Online ruined almost every games off-line experience.
Instead of focusing making a game better and longer, they just add online and that solves everything... add to the equation DLC and there you have it.
How can online be blamed for that? It's more of the devs being ridiculous.
Something else that shows how poorly the games of this gen are made and the effects of online, is that after you finish a game or just stopped playing it for any reason, you don't get back to it.
For the simple reason (as you both also mentioned) that in off-line mode have nothing to offer.
IMO if GT5 didn't had online, the 800+ standard cars and the major flaws that takes you a week to tune-repair-test a car... would be dead in less than a month.

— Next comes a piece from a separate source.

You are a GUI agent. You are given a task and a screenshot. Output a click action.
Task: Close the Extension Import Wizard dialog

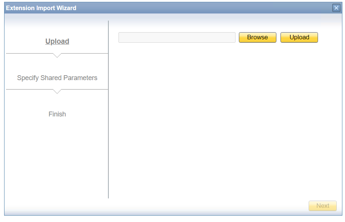336,8
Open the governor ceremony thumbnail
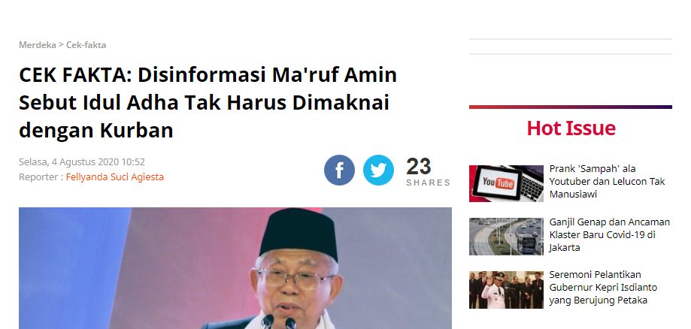This screenshot has width=691, height=329. (x=506, y=290)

I always liked GT series, i have finished every GT to 100%, i've also got the platinum in GT5 and have played many-many hours on-line with lots of fun...but after 2 years and 15? 20? updates it still looks like a demo.
Opinion. Online games are usually the only games worth going back to for me, this includes GT5, which in terms of replayability kills the other games despite its flaws. There is no finishing an online game. That is one of the things makes them better than offline games. Offline games usually end, although good ones can have replayability.
If I had a choice, I wouldn't have started GT mode, but sadly it's a requirement to actually get to online. I don't care how much time and effort PD could have put into it, it wouldn't be online. However a good offline mode would be nice fill in for times when the internet was out or no one was really online.